O Conselho Federal de Medicina (CFM) proibiu o uso do polimetilmetacrilato (PMMA) por médicos em procedimentos de preenchimento na pele em todo o país. A medida entra em vigor nesta terça-feira (2), com a publicação da Resolução nº 2.461/2026 no Diário Oficial da União, e foi adotada devido aos riscos severos associados ao material, que podem causar complicações graves e até levar à morte.
Segundo o CFM, a decisão foi tomada após análises técnicas e manifestações de especialistas que apontaram uma série de efeitos adversos relacionados ao uso do produto. Entre as complicações registradas estão alergias, inflamações crônicas, dores intensas, manchas, deformações corporais, queimaduras, infecções, necrose de tecidos, perda de partes do corpo e óbitos.

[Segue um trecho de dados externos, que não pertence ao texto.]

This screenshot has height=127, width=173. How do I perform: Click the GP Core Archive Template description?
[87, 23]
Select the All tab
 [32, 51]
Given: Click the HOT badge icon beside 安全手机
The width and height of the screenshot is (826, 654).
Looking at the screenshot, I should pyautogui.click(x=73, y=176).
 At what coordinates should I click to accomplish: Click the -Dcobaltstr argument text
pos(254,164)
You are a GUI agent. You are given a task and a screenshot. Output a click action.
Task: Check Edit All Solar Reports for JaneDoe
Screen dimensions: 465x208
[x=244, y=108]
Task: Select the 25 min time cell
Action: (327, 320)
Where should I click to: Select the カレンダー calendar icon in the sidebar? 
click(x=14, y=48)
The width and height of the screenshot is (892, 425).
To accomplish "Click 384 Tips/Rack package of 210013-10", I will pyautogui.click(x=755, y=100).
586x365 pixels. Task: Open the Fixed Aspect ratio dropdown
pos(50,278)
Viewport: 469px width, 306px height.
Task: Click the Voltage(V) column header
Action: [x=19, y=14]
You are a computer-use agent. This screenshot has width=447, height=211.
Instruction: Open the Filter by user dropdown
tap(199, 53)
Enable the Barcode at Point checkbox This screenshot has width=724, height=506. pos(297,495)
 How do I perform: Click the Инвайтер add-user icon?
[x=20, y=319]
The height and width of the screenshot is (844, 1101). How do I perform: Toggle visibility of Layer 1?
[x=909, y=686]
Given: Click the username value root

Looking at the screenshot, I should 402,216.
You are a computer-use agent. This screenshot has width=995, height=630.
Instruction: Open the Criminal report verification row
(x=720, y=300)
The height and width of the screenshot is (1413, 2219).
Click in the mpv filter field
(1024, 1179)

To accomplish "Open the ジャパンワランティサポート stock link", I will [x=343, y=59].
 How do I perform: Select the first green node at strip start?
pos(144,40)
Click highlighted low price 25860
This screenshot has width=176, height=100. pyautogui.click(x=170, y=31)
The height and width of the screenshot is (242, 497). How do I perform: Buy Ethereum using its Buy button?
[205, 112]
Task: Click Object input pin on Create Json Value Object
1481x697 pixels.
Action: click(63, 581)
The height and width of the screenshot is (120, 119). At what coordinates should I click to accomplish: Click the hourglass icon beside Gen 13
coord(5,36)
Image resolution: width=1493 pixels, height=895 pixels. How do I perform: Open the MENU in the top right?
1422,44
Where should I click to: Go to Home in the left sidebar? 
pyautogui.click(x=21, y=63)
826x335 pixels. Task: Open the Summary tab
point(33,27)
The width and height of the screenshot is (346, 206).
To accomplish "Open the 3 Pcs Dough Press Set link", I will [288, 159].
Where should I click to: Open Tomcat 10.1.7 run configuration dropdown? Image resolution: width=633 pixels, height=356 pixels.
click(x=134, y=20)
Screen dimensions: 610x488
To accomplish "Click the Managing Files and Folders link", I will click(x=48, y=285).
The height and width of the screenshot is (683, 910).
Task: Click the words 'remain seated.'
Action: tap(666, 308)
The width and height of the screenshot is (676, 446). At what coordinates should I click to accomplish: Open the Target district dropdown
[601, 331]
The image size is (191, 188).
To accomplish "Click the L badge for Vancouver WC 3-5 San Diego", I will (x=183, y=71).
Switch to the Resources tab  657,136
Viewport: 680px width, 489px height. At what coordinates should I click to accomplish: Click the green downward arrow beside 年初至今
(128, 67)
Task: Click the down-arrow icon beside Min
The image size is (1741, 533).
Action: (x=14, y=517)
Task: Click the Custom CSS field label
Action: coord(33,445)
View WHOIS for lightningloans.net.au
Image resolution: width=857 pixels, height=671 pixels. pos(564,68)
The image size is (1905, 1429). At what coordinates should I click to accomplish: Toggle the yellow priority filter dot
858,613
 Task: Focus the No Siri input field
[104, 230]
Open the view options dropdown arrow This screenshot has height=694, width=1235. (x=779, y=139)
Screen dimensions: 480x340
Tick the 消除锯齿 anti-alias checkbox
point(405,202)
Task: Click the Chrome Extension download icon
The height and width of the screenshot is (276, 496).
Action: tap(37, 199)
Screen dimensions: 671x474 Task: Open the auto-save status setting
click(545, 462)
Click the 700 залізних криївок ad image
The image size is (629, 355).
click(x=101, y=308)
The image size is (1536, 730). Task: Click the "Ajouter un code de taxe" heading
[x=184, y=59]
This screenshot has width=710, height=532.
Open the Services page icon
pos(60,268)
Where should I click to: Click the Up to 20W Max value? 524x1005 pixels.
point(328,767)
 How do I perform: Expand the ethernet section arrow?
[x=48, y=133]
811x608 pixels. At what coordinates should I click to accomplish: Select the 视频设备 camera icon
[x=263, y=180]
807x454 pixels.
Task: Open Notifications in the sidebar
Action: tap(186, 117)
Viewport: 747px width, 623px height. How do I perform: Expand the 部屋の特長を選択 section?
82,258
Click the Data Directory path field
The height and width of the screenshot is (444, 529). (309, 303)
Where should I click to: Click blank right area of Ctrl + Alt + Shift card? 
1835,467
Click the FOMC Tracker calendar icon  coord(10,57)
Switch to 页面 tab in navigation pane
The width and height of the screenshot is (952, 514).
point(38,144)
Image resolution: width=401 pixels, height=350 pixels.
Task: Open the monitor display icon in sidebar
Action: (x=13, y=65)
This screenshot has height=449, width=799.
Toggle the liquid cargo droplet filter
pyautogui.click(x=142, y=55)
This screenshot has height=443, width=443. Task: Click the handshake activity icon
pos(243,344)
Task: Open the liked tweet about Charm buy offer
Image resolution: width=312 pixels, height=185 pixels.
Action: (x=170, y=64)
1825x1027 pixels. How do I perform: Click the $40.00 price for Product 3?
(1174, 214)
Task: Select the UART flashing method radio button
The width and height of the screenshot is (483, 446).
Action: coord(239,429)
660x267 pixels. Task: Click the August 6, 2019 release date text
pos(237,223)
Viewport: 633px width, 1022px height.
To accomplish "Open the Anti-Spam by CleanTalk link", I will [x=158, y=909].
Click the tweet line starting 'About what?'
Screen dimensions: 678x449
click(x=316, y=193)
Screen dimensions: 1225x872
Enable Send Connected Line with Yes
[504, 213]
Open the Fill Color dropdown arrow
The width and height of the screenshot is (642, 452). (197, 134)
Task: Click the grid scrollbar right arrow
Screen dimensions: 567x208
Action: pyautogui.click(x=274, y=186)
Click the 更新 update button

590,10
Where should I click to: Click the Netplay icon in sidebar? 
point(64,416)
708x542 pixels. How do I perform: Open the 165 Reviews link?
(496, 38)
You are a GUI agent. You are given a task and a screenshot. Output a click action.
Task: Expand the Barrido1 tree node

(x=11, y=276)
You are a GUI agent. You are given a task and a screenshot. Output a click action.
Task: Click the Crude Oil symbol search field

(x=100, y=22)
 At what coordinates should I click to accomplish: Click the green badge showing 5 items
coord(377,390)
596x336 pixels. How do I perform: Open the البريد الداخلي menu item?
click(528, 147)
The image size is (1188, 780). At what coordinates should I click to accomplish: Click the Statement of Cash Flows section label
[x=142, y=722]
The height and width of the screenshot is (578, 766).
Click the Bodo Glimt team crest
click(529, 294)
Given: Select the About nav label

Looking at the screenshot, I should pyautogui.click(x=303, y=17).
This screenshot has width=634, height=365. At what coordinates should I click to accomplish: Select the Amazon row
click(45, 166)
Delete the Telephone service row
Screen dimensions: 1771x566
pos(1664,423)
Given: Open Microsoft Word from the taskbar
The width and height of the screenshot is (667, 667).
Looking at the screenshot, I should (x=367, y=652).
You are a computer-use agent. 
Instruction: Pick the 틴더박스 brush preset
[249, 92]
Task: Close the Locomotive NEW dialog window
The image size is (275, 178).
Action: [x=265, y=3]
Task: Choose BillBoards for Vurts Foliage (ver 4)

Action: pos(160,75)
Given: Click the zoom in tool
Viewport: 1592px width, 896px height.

O presidente do CFM, José Hiran da Silva Gallo, afirmou que a resolução representa uma medida voltada à proteção dos pacientes. De acordo com ele, a proibição busca impedir a utilização do polímero em procedimentos estéticos e reparadores que envolvam preenchimentos intradérmicos.
A relatora da norma, a cirurgiã plástica Graziela Bonin, destacou que o PMMA pode provocar reações inflamatórias permanentes, formação de granulomas, migração do material para outras regiões do corpo, além de alterações metabólicas e comprometimento renal. Ela ressaltou ainda que a remoção do produto costuma exigir cirurgias complexas, muitas vezes com retirada de tecidos saudáveis, resultando em sequelas significativas.
Segundo a Agência Brasil, a resolução determina que qualquer utilização ou divulgação do PMMA para preenchimentos passa a ser considerada infração ética no âmbito médico, independentemente da existência de danos comprovados ao paciente.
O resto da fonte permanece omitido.